At the height of the pandemic, I made dozens of loaves of banana bread (no exaggeration) and cooked a five-course, fussy French meal for Christmas Eve. But when I was jonesing for dumplings on Chinese New Year, I had a hard time even finding wrappers at the grocery store. “The Asian sections of so-called ‘ethnic’ aisles at mainstream grocery chains just don’t cut it!” says Andrea Xu, founder of Umamicart, a new, next-day grocery delivery service that boasts over 500 products, plus a rotating sidebar of ideas and kits that come with recipe cards. (Similar to subscription meal services like Blue Apron, but without the weekly fee.)

“We spent a lot of time interviewing potential customers,” she says. “And after over 80 in-depth conversations, we started hearing some of the same themes, one of them was around wanting to cook something very specific, yet finding it challenging to know and find the right ingredients.”


Even Xu, herself, had trouble sourcing the items to cook her favorite Chinese recipes at home before starting the site, and would wind up visiting multiple stores, often without coming across what she was looking for. Umamicart was her dream shopping experience. “I envisioned a one-stop-shop where folks could easily stock up on high-quality and fairly-priced products, and have them delivered right to their doorstep.” 
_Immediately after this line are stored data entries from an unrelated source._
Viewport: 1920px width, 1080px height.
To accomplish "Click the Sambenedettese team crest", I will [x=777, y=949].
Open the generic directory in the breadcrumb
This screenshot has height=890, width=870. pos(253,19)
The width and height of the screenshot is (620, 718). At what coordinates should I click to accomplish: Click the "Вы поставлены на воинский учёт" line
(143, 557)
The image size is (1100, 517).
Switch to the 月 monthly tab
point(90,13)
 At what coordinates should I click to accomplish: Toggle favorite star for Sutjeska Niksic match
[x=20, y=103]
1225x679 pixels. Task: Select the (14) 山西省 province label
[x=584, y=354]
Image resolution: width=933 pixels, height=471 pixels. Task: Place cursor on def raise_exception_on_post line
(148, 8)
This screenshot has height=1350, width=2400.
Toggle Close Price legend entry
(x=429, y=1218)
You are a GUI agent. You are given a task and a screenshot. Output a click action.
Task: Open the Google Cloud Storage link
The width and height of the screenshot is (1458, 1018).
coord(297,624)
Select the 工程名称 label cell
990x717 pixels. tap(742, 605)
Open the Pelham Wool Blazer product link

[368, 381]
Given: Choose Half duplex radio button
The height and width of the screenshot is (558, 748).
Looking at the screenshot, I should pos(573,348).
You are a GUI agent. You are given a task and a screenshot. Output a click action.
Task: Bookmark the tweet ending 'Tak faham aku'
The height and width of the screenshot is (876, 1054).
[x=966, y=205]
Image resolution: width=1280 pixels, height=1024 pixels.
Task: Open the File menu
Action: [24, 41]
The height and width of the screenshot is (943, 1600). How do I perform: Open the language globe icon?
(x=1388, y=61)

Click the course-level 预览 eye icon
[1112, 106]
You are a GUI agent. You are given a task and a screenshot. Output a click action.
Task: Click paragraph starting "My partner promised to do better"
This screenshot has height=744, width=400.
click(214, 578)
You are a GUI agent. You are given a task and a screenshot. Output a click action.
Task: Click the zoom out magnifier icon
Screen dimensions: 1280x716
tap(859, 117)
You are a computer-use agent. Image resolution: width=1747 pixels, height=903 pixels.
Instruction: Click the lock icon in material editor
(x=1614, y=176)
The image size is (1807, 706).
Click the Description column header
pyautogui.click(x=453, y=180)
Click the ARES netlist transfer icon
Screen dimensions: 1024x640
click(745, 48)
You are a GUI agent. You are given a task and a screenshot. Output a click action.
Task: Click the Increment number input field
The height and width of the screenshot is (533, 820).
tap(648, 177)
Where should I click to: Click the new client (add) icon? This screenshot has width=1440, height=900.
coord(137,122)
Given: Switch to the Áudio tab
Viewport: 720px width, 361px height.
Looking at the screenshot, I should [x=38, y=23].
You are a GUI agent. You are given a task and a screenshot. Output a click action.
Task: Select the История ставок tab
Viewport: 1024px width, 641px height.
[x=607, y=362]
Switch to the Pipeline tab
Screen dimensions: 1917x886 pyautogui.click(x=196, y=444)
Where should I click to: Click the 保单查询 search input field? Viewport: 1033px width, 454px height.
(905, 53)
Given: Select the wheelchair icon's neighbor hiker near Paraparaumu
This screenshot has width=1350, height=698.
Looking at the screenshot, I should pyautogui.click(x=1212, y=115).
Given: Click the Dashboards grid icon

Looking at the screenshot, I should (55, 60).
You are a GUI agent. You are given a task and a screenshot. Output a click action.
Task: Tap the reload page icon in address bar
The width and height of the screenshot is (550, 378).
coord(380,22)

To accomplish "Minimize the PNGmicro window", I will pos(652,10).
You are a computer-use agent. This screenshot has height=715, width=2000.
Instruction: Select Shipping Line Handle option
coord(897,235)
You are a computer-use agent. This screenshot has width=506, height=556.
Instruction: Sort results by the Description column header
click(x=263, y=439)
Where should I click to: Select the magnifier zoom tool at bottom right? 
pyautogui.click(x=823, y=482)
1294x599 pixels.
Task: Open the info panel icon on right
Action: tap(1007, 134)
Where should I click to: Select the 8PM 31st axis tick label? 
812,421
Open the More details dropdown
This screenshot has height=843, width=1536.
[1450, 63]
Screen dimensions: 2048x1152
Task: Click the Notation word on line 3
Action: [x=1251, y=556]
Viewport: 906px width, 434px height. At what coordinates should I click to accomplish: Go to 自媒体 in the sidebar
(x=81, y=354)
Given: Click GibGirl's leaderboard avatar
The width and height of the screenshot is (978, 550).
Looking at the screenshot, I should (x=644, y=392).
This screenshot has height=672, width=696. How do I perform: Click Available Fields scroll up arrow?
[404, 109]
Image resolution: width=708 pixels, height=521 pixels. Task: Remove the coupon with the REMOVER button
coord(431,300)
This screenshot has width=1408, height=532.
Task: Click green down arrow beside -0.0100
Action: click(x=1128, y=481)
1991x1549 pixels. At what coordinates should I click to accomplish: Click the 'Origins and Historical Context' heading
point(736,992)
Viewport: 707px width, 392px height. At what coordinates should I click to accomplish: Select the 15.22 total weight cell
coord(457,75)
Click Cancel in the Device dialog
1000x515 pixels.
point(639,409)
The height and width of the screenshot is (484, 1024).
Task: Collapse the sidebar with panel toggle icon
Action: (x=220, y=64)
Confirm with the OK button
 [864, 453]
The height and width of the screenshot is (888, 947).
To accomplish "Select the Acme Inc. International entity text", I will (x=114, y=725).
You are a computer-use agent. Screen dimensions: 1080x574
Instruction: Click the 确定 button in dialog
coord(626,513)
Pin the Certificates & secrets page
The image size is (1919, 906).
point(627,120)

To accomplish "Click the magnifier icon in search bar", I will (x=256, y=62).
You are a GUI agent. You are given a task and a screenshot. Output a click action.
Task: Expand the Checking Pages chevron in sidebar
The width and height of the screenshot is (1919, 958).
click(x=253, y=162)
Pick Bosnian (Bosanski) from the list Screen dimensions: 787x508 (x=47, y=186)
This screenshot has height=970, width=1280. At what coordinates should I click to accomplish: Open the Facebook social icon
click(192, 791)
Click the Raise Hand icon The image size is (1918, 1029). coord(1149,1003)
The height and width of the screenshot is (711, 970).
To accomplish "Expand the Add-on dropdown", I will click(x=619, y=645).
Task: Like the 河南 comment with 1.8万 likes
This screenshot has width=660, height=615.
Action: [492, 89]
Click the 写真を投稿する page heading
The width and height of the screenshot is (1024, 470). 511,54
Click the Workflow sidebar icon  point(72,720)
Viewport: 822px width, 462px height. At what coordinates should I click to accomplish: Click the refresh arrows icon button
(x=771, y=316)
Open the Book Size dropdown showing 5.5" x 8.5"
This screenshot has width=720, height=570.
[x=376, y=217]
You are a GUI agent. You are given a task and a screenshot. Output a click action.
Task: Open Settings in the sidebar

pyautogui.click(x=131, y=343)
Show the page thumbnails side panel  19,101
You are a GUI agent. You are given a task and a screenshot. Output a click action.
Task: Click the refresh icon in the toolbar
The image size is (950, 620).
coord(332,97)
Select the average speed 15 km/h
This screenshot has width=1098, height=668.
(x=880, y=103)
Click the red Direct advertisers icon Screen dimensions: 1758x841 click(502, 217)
But Xu actually took her idea a step further. Rather than homing in one type of cuisine like most local specialty stores do, Umamicart carries a mix of staples from different East Asian and Southeast Asian culinary traditions, alongside products from inspiring Asian-American founders offering new and personal takes on traditional flavors.

One look at the mouth-watering photos on its website, and I quickly added ingredients to make the aforementioned dumplings, plus Korean rice cakes, snacks, taro black tea, black sesame oatmeal by Crave Natural, fluffy instant rice, and various produce.  

All my current favorite brands, like Mother-In-Law’s Kimchee, Pocky sticks, and LKK Black Bean Garlic Sauce, are for sale, as well as tons of meats, seafood, and produce. I was gobsmacked by the quality and size of my snow pea shoots and Napa cabbage, which was enough to feed a small army. And although I’m very picky about where I get meat from, I was dazzled by the Heritage Premium Ground Sakura Pork (and next time would even try the sashimi-grade fish). And the site currently delivers to New York City, as well as certain states in the Northeast region—you can enter your zip code to check availability where you are, and join their waitlist to get an alert when they start servicing your area if they don’t already. 

“We’re proud of the suppliers we work with,” says Xu, and the majority of the products they carry are from businesses founded by Asian-Americans. “Now more than ever, it’s an important time to support immigrant-owned businesses and small businesses, particularly Asian-owned ones, as they’ve been disproportionately impacted during the pandemic,” says Xu, who was born in Spain to Chinese parents who raised her primarily in the U.S.

Something else Umamicart stocks its virtual shelves with are items from mom-and-pop suppliers and producers with interesting, yet accessible, offerings like pink pineapple, Five Seasons tea, or Korean golden enoki mushrooms. 


The day that I received my box, I made a variation of Alice Sun’s dumplings. I mixed the sesame oil, soy sauce, ginger, pork, and garlic, soaked and squeezed the cabbage, and stirred everything together. Then I wet my fingers and spent a meditative afternoon folding the Twin Marquis Dumpling Wrappers into shape until I had dozens. I panfried them in batches, steaming them at the end, and served them with stir-fried snow pea shoots and a dipping sauce. My family went wild. These were the most delicious of any of my attempts at dumplings. 

Something else I appreciate about the site is that it plans on coming out with different recipe kits on an ongoing basis. They just launched Sweet and Sour Pork Ribs and Golden Salted Egg Shrimp (which uses the snack, Tochi Salted Egg Fish Crisps). These recipes are how I plan to eke out the rest of the pandemic in my kitchen. And when it’s all over, and everyone I know is vaccinated, I’m going to organize a decadent “make your own sushi” party or a home hot pot extraordinaire to celebrate. When will that be? Who knows. But with next-day delivery, I’ll only need 24 hours’ notice.